Exercise details: From the line containing "Select the M size row label" down to the line containing "You are a computer-use agent. Viewport: 1218px" in the records below, reproduce every line exactly, ends included, and omit all others.

..............................

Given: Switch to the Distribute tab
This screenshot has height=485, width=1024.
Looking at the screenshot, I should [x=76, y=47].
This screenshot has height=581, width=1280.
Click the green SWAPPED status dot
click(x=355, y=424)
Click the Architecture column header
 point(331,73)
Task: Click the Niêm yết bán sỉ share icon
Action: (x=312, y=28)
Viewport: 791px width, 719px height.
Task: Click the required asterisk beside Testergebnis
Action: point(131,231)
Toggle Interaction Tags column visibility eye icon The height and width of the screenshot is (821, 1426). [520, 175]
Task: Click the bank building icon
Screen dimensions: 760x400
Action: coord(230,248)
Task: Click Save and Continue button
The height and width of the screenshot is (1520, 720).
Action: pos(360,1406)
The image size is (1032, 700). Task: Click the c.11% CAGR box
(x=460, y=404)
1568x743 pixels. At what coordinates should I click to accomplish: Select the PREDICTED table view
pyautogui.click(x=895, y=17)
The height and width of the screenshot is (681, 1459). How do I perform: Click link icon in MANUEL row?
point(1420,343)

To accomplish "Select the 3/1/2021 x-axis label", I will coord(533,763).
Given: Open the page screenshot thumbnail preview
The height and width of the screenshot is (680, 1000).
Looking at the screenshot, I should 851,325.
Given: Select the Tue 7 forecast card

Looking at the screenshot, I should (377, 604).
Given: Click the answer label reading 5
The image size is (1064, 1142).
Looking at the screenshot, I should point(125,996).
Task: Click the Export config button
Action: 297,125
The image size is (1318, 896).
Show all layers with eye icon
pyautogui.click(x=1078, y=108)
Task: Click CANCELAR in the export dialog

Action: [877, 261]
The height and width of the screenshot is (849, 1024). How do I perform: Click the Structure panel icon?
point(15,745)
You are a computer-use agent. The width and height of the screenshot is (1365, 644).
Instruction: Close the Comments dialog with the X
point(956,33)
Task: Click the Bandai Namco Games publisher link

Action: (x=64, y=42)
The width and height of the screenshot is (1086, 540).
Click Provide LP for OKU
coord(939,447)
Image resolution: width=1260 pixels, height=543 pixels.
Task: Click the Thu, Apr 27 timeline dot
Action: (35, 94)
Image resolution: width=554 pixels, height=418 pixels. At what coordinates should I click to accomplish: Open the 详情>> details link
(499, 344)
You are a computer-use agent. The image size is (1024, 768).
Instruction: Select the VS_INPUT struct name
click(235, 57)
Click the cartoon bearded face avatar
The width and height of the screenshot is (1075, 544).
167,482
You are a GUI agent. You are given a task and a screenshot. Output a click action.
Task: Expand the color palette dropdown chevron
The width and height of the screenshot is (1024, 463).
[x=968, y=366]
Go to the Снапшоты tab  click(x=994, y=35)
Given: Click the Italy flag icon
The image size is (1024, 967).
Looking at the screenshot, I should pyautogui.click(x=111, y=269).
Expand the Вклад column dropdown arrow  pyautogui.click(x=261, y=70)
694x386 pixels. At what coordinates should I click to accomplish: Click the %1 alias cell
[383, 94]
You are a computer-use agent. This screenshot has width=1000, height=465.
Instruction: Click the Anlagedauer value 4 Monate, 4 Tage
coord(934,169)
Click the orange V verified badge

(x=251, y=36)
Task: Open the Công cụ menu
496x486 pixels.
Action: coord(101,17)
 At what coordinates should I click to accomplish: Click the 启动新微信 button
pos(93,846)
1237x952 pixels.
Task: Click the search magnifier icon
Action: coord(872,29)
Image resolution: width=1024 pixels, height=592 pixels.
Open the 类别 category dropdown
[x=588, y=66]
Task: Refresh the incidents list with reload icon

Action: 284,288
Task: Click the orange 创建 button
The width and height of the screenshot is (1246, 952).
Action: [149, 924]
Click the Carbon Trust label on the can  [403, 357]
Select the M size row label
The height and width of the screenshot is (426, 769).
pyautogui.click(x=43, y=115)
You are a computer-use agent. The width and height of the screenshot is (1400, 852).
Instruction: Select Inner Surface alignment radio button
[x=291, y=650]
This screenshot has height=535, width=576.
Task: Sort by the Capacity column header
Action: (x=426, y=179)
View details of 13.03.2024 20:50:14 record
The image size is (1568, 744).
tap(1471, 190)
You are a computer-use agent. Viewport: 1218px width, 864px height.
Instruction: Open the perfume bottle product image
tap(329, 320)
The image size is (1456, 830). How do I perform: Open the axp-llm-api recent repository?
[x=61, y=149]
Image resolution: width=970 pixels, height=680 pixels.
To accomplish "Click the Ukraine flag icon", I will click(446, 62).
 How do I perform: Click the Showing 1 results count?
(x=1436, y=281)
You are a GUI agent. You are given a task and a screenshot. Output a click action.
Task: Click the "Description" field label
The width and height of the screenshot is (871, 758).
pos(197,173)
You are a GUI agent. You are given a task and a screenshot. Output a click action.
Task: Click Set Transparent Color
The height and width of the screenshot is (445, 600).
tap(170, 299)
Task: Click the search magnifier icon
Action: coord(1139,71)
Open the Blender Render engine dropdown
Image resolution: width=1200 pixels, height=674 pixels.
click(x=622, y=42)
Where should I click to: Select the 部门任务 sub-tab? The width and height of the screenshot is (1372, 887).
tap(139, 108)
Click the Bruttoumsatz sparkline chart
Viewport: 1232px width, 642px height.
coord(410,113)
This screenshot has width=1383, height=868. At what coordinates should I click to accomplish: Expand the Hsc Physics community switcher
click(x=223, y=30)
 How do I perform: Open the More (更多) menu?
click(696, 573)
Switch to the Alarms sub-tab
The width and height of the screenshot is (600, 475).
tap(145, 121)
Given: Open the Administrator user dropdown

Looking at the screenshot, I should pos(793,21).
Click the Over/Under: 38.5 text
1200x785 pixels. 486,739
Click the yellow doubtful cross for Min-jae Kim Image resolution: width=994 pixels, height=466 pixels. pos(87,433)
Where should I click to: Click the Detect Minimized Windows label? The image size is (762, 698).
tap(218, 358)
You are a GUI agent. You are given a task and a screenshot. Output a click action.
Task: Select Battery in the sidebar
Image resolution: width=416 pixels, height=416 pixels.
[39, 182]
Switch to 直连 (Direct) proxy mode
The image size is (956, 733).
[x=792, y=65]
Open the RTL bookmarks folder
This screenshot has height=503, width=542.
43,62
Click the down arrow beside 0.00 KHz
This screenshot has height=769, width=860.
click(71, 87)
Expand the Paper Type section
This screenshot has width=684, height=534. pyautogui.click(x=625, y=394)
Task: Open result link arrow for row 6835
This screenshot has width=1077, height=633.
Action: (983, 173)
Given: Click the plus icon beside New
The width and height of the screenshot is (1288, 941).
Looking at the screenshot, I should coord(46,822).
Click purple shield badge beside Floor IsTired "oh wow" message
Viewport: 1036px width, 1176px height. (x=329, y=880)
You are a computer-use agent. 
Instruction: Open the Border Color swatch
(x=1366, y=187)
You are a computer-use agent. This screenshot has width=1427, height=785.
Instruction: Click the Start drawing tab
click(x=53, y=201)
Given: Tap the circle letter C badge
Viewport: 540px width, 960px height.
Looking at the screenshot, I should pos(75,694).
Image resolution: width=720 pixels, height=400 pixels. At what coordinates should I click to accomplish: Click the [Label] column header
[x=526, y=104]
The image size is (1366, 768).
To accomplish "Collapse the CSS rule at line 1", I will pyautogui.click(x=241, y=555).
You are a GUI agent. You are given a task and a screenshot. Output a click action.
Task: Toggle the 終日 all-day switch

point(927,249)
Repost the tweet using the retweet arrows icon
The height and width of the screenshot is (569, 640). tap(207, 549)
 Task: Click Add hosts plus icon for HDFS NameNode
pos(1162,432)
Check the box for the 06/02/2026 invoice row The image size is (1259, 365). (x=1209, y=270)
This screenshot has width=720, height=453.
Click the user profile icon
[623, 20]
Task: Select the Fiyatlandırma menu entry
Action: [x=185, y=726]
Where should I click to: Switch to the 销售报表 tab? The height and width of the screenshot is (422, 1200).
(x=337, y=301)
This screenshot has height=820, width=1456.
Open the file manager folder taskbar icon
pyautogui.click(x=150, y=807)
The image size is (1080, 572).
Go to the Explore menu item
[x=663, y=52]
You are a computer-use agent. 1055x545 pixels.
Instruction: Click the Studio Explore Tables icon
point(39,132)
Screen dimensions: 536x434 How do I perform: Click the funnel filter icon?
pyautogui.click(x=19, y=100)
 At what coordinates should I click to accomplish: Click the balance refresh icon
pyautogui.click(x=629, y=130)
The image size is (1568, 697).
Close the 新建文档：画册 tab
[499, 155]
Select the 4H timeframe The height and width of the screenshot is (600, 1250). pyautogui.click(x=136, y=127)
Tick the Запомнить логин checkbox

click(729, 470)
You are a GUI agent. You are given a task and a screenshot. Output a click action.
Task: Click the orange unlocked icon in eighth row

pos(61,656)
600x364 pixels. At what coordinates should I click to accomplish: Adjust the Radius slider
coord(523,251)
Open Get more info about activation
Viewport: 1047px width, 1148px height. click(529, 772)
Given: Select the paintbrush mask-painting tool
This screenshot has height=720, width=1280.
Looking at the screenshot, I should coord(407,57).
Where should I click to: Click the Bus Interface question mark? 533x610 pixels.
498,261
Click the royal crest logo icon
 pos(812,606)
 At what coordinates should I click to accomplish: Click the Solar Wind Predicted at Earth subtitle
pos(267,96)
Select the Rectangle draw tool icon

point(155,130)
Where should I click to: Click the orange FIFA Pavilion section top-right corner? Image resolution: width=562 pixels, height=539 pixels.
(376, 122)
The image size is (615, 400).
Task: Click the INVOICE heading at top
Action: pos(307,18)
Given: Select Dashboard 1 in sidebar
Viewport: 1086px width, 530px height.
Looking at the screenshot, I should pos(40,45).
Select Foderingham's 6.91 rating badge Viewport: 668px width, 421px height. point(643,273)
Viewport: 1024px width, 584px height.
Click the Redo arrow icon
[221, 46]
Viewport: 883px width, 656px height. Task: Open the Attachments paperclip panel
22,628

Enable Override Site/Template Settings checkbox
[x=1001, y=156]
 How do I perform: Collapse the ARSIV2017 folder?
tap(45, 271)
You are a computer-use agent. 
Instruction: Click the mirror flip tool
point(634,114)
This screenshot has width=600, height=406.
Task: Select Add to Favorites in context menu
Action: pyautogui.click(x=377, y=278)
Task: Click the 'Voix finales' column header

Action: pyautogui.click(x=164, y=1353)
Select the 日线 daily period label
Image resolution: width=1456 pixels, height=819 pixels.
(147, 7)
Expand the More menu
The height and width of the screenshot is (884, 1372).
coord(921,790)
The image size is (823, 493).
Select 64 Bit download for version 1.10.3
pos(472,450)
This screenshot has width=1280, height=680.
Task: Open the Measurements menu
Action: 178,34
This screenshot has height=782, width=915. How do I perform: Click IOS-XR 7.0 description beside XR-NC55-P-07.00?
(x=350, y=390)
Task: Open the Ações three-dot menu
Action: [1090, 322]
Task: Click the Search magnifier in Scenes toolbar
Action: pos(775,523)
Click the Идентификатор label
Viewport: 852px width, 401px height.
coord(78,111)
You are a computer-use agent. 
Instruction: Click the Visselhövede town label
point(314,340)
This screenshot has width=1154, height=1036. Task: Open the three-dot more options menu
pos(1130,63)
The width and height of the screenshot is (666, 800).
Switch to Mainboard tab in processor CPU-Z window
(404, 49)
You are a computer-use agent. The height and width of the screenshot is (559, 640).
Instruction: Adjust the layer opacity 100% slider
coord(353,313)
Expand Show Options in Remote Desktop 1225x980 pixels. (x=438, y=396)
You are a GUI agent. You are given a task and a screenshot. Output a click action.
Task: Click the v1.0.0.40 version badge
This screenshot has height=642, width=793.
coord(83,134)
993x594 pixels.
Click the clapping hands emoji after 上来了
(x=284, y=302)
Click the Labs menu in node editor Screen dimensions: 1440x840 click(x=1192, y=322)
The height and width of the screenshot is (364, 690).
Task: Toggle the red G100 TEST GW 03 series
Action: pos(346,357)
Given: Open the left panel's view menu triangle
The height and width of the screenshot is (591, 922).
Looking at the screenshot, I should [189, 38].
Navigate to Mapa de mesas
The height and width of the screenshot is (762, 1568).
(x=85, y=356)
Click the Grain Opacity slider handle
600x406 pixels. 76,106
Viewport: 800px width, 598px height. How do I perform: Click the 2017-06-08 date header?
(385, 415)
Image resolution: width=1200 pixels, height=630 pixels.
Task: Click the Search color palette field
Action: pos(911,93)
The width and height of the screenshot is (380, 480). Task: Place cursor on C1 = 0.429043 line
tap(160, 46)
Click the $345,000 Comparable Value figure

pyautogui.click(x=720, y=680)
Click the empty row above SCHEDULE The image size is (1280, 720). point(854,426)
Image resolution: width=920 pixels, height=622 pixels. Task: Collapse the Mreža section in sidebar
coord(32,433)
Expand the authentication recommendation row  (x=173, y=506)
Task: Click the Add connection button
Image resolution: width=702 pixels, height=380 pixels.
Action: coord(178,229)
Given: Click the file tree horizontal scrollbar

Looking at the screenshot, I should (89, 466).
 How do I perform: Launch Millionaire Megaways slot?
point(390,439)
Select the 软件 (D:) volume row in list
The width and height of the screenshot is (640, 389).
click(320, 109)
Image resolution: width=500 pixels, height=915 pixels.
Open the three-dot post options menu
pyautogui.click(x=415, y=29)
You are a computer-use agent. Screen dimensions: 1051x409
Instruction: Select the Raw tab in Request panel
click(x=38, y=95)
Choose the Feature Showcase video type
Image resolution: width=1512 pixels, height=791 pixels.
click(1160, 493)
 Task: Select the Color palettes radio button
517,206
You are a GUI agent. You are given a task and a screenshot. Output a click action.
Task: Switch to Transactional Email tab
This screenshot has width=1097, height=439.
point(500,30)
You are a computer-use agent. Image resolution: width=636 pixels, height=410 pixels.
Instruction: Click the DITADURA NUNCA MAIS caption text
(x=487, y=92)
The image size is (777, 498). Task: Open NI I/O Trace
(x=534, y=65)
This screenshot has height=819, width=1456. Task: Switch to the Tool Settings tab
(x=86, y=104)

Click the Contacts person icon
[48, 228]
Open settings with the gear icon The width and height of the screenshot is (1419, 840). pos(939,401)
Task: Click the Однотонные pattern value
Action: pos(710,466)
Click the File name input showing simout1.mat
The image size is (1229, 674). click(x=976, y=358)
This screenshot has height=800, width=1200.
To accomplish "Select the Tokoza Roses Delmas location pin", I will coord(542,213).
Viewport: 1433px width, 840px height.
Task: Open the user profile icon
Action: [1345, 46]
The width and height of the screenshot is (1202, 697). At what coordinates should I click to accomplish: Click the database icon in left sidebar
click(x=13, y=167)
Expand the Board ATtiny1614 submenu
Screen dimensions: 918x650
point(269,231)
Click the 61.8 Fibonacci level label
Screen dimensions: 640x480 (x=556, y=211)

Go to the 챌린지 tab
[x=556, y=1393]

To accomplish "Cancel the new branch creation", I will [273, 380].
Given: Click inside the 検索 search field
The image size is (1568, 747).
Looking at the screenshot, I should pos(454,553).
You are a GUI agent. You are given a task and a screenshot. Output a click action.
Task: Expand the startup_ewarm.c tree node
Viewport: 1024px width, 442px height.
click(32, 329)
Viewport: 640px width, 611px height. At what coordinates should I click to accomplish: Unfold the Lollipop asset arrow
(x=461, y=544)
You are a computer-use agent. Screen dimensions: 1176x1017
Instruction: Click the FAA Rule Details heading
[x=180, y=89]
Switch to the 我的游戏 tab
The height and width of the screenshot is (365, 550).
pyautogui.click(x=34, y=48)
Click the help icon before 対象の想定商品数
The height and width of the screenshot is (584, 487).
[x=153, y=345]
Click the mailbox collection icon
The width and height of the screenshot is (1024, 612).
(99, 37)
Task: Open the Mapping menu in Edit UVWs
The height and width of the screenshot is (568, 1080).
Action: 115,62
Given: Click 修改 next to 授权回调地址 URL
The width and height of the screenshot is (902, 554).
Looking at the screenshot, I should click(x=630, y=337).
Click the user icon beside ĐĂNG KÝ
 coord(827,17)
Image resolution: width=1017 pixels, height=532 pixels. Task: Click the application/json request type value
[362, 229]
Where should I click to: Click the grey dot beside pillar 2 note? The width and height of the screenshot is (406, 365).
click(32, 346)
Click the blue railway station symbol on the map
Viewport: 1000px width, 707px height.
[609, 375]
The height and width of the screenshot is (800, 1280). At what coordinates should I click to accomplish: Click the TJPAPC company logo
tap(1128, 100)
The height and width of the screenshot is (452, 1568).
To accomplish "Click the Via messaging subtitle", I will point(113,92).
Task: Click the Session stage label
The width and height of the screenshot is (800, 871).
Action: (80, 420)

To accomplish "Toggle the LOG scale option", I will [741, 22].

..............................

Exercise answer:
Select the M size row label
The height and width of the screenshot is (426, 769).
pyautogui.click(x=43, y=115)
You are a computer-use agent. The width and height of the screenshot is (1400, 852).
Instruction: Select Inner Surface alignment radio button
[x=291, y=650]
This screenshot has height=535, width=576.
Task: Sort by the Capacity column header
Action: (x=426, y=179)
View details of 13.03.2024 20:50:14 record
The image size is (1568, 744).
tap(1471, 190)
You are a computer-use agent. Viewport: 1218px width, 864px height.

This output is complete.